■ Set task
Rewrite the listing with every "pixels" changed to "px" and nothing else altered. Leave the pictures out of your version.

* START Record excerpts *

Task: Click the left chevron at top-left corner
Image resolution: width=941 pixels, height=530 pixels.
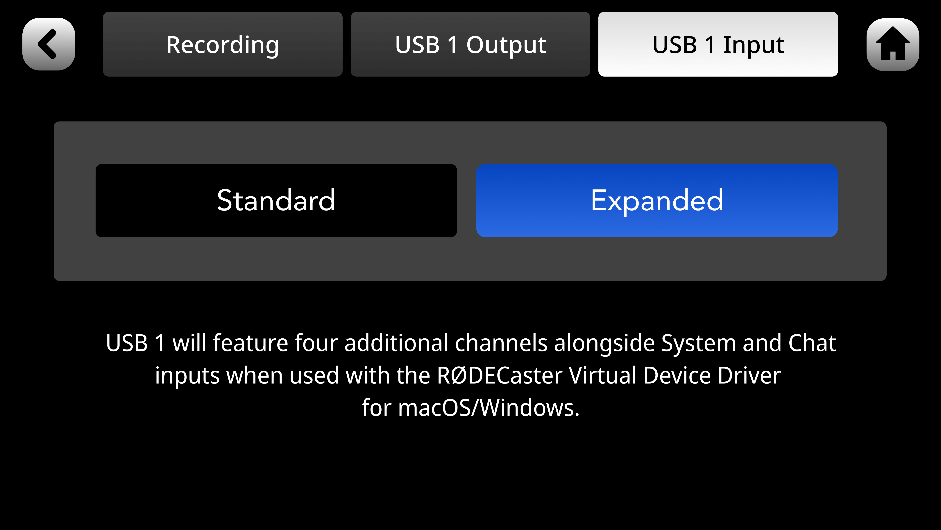Action: click(x=49, y=44)
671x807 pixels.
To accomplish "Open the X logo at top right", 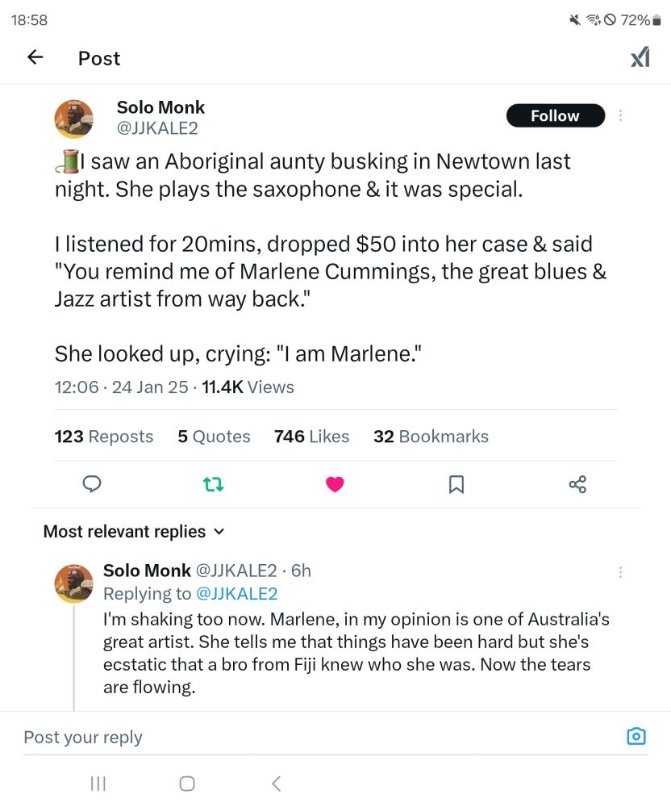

* END Record excerpts *

■ Solution
Task: Click the left chevron at top-left corner
Image resolution: width=941 px, height=530 px.
Action: click(x=49, y=44)
671x807 px.
To accomplish "Open the X logo at top right", 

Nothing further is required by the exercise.